The site's association with hotel activity lasted almost 100 years. This began with the early development of the Colony and reflected the social pastime of the local community and transient maritime workers. It is reasonable to assume that the former hotel had a strong social link with British Seamen due to its former name the British Seamen's Hotel, which first appeared in 1868 and continued until 1899. The changing social patterns and lifestyles are reflected in the change of use for the building. The residential and commercial activities changed in The Rocks reflecting the area's changing association with the wharves. In the late 1920s the building was converted for residential use of a boarding house. In the mid 1950s it was converted to commercial use.

The place has potential to yield information that will contribute to an understanding of the cultural or natural history of New South Wales.

The site has been the subject of a limited archaeological investigation. This identified the rich archaeological resource still remaining on site. Therefore, the site has significant research potential as an archaeological resource which can inform about the former buildings and usage of the site as well as the changing lifestyles of its inhabitants.

The place possesses uncommon, rare or endangered aspects of the cultural or natural history of New South Wales.

The subject place is a rare example of a Federation Free Classical style pub/hotel in The Rocks area.

The place is important in demonstrating the principal characteristics of a class of cultural or natural places/environments in New South Wales.
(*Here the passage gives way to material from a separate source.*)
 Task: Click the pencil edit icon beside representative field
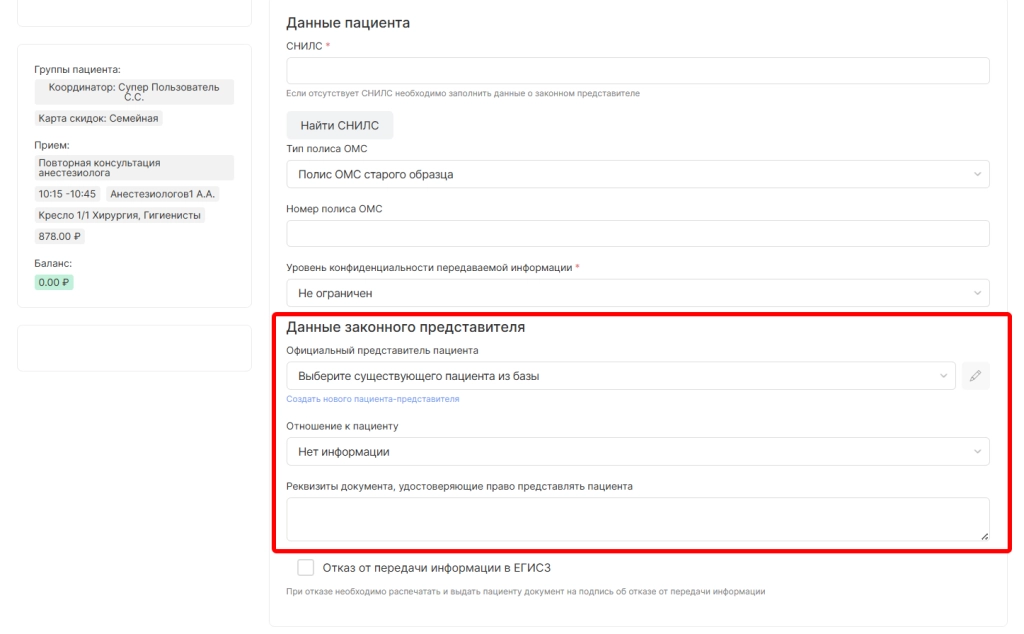pyautogui.click(x=975, y=376)
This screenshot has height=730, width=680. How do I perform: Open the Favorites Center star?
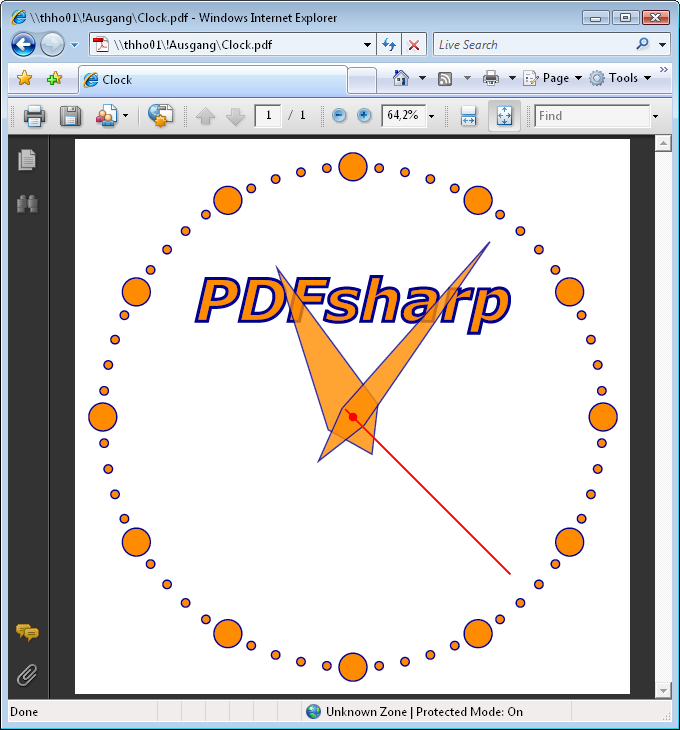[x=25, y=79]
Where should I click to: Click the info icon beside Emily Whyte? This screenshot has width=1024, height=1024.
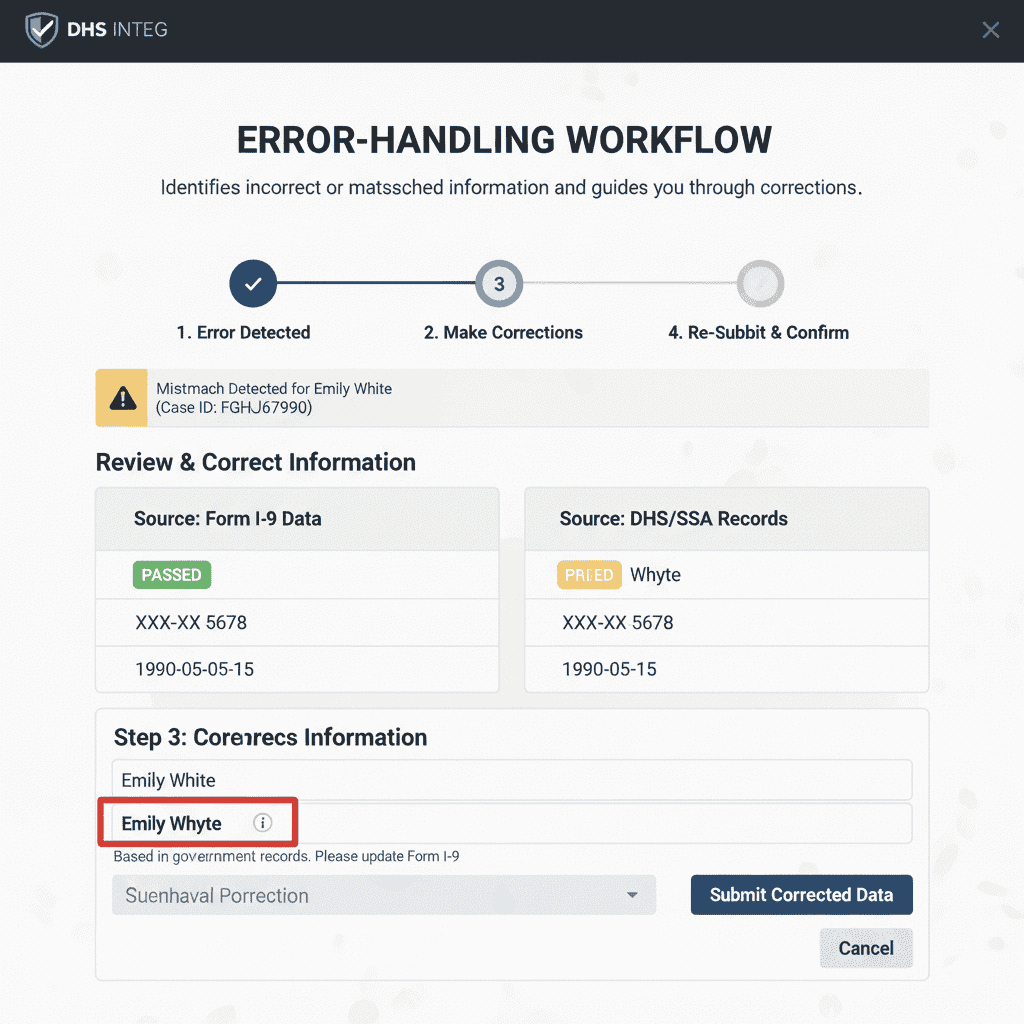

The former British Seamen's Hotel is the site of one of the earliest inns in The Rocks dating from the 1830s. It is representative of commercial development in The Rocks. It allows social and cultural changes to be interpreted. It has historical significance in allowing The Rocks Resumption Act to be interpreted. It allows interpretation of earlier structures and architectural solutions to later alterations and additions. It is representative of early subdivision and development patterns and later consolidation patterns. The former British Seamen's Hotel is representative of a type of building traditionally associated with a meeting place and abode for working men within the traditional mixed residential, commercial, industrial and maritime uses of The Rocks area. Development on the site is representative of the historical phases from 1788 to the present day. The former British Seamen's Hotel is a representative example of a prominent corner building design from the 1880s and is a fine example of its type. Aesthetically, the subject place is a significant variation to the other pubs/hotels of the same era built in The Rocks area.